The disclosures also show that Trump’s company refinanced one of its smaller loans in 2019: an $8 million loan from 2000, related to a Trump-owned mansion called Seven Springs in Westchester County, N.Y. The loan’s maturity date was extended from 2019 to 2029, and its interest rate was raised from 4 percent to 4.5 percent, the documents said.

Neither the Trump Organization nor its lender, Pennsylvania-based Bryn Mawr Trust, responded to questions about that loan on Friday.

The forms also note that former New York mayor Rudolph W. Giuliani, who acted as Trump’s personal lawyer during 2018 and 2019, worked free for Trump. The forms say that Trump does not believe that constituted a “gift,” since Giuliani was working “pro bono publico” — a term that usually connotes an attorney doing volunteer work for a nonprofit or other group that can’t pay typical lawyers’ rates.

Even if this was a gift, Trump’s form said, the value is impossible to know: “Mr. Giuliani is not able to estimate the value of that pro bono publico counsel; therefore, the value is unascertainable.”

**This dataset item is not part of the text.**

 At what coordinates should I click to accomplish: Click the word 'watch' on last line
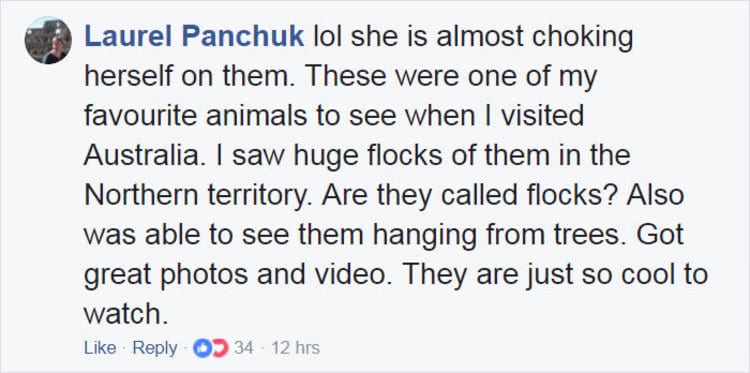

The disclosures also showed that Trump received more than $1 million in 2019 from properties that no longer bear his name.

In Puerto Rico, for instance, Trump once was paid to lend his name to another company’s golf course — but the course went bankrupt. The Trump name was removed in 2015, and Eric Trump claimed being owed $927,000 in unpaid fees, according to the news site PolitiFact. In 2019, the financial disclosure forms say, Trump’s company received $750,000 in “contract payments” related to the Puerto Rico course.

And in Panama, the owners of the former Trump International Hotel took down Trump’s name in 2018 and turned the hotel into a Marriott. Trump’s company reported receiving $275,000 in “contract payments” related to that hotel in 2019.

The Trump Organization did not respond to questions about those payments.

The financial disclosure was released weeks later than normal, after the president received two extensions from the White House Counsel’s Office. After the second extension, a White House spokesperson said Trump “has a complicated report, and he’s been focused on addressing the coronavirus and other matters.”